::: SELECTED TEXT
Thanks for the suggestions! :beer:


----------



## 94silverado (Oct 16, 2005)

Ohh i forgot to say have fun!


----------



## Madison (Mar 1, 2002)

A few shots and you should be fine.. Order a 12 year old Johnny Walker Black or a Glenlivet on the rocks and your set..


----------



## curty (Sep 18, 2003)

I used to fly quite frequently, It helps to look out the window, but not straight down. 
Look into the horizon at some big object. Lake,road, town ect.It will help you maintain equalibreum.

A couple of stiff ones for backup wouldnt hurt :lol:


----------



## gaddyshooter (Oct 12, 2003)

I am with you on this one. I am a very nervous flyer. Have done is several times and didn't bother me at all when I was a kid. It is the control issue for me also. You are literally putting your life in someone else's hands. We took a trip to Jamaica about four years ago, and just before we got ready to land, the plastic trim around the window and up around where the call buttons/lights are, fell off in the floor. IT FELL OFF IN THE FLOOR!!!!!!!!  I was not real thrilled with this to say the least. I about ripped the arm rests off of the seat I was grabbing so hard. So, I have to go with everyone else on this one, and say have a few drinks before the flight. My magic number for pre-flight routine is four beers, and I am fine all the way through.


----------



## Turner (Oct 7, 2005)

Like others have said, take a few shots and relax. Look it up, a lot more deaths occure on the highways than flying each year. It is really safer to fly than drive. 
Have a great time and take the golf clubs with ya.


----------



## buckseye (Dec 8, 2003)

put 9/11 out of your head nj... but go down fighting if you have to 

Oh sorry you were probably just starting to relax :lol:


----------



## Gunny (Aug 18, 2005)

I'm not a bad flyer, but the one thing that seems to make a flight shorter is a DVD. Weather on a laptop, or a DVD player, it takes away from whats happening because you are focusing on the movie for 2 hrs. That and some drinks makes your time in the air feel like no time at all.

Good luck

Gunny


----------



## R y a n (Apr 4, 2005)

I fly a ton for my job all over the West..... I absolutely love flying and can't get enough! That being said..the advice given here is spot on to reduce the "edge" you get not being in control..

1. Have a couple drinks before you get on the plane. Minimum 2 whiskeys or until you start to feel mellow.

2. Get a CD player or a portable DVD player and listen or watch those. Minneapolis airport has a tiny stand in the main common area just down from the new Field & Stream store that rents DVD players for $5 for a few days. (Great store to pass a little time in too!)

3. If you are really feeling a bit restless, bring a dramamine sleeping capsule with you. Don't take it until you are at Mpls airport, so that it will kick in for the longer leg of your flight.

4. If you really can't stand those sleeping pills, bring along a couple good magazines of your favorite leisure activities. Ones that really make your mind wander. My favorites are a Big Buck magazine of some kinda and a good Golf magazine with lots of tips! :thumb:

5. Fly/Upgrade to first class if you can. The free alcohol helps once on the plane too! :beer:

Good Luck! Everything will be fine!

Ryan

.
::::::
::: EXERCISE MATERIAL
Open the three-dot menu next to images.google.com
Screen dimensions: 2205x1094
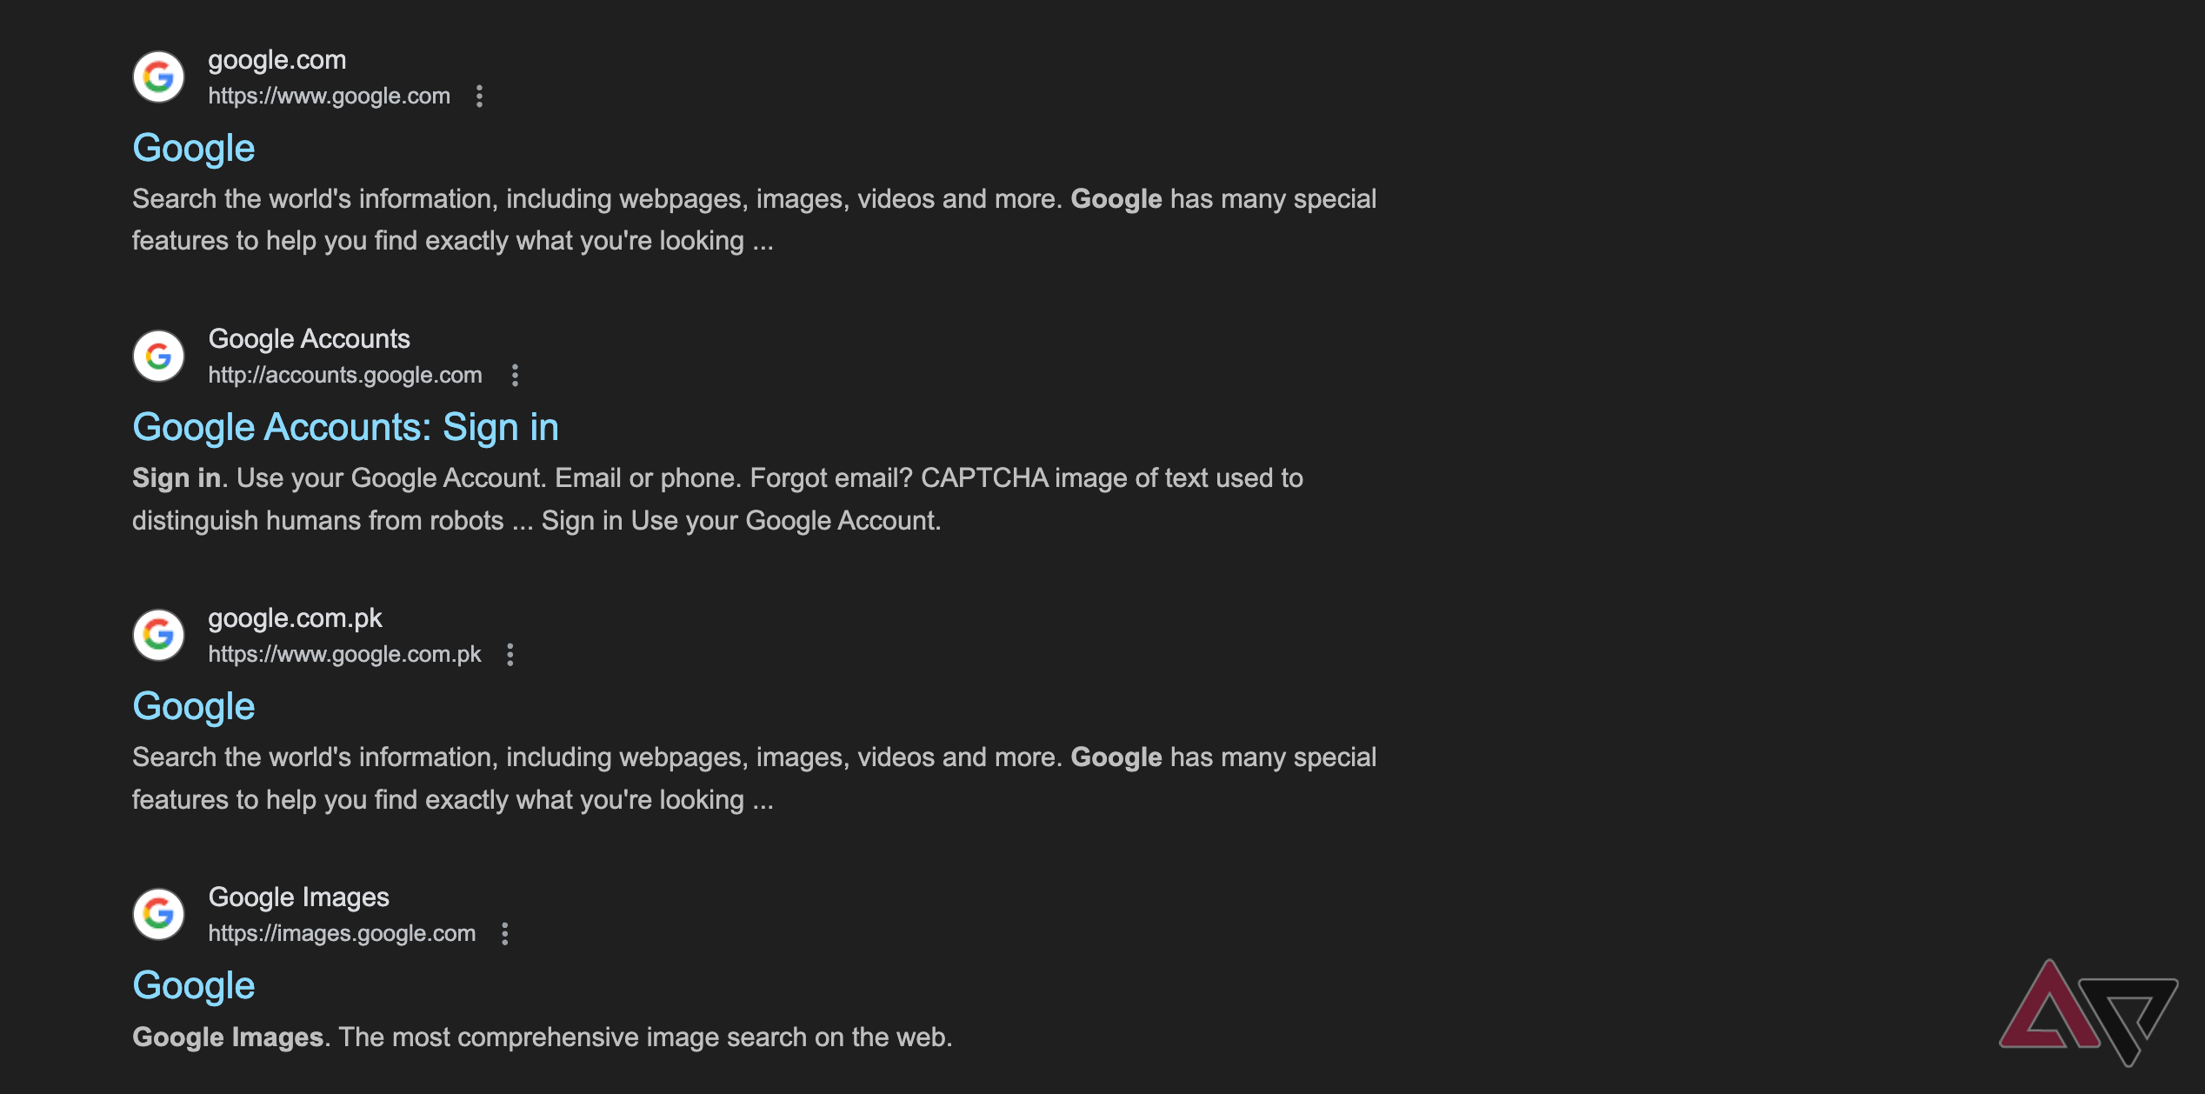point(506,933)
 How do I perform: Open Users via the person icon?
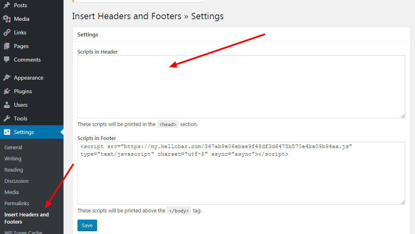[x=6, y=104]
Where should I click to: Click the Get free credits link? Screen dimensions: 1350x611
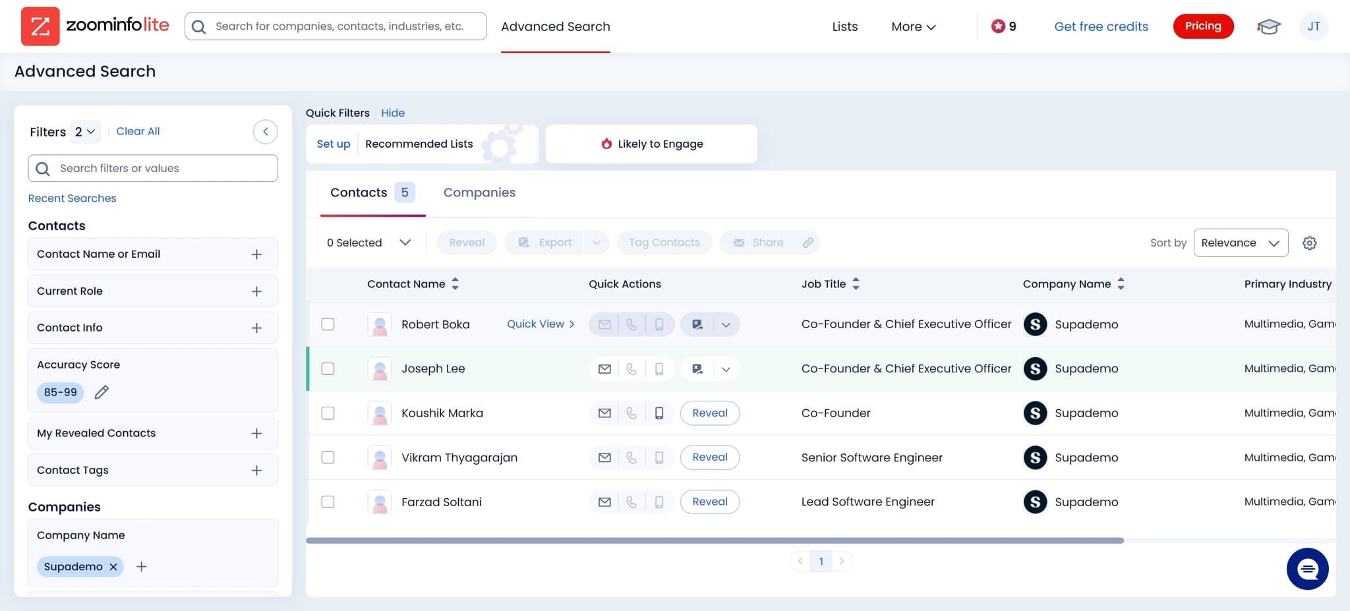pos(1101,27)
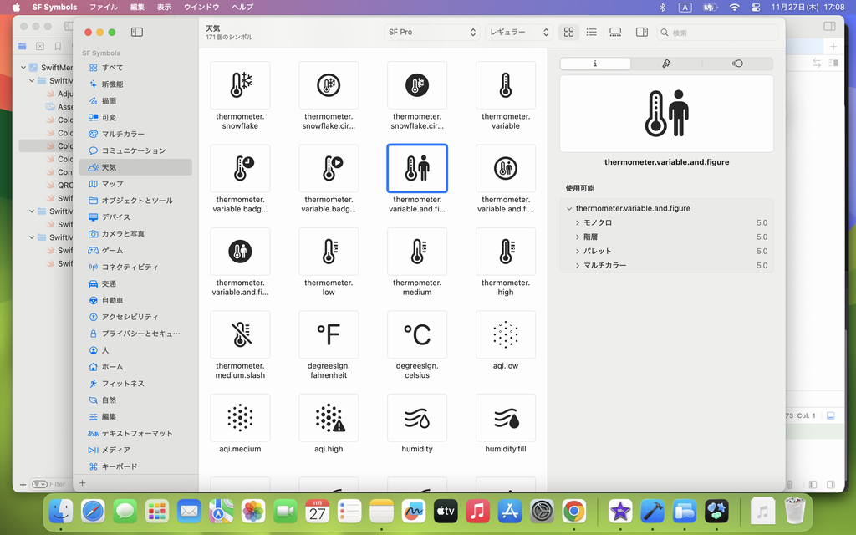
::::::
▶ [EXERCISE SET]:
A – Say whether each statement agrees with the forum thread on nervous flying, answering yes or no and quoting the deciding words: (i) The poster Gunny claims to be a bad flyer. (ii) The Minneapolis airport stand mentioned by R y a n rents DVD players for $5 for a few days. (iii) The poster gaddyshooter has two beers before a flight.
B – Render every line of the extracted records listing above as a JSON list of strings, one string per line. Leave out blank lines and the pictures.

▶ [RESULTS OF THE TASKS]:
A –
(i) No: "I'm not a bad flyer"
(ii) Yes: "rents DVD players for $5 for a few days"
(iii) No: "My magic number for pre-flight routine is four beers"

B –
[
  "Open the three-dot menu next to images.google.com",
  "Screen dimensions: 2205x1094",
  "point(506,933)",
  " How do I perform: Open Users via the person icon?",
  "[x=6, y=104]",
  "Where should I click to: Click the Get free credits link? Screen dimensions: 1350x611",
  "pos(1101,27)"
]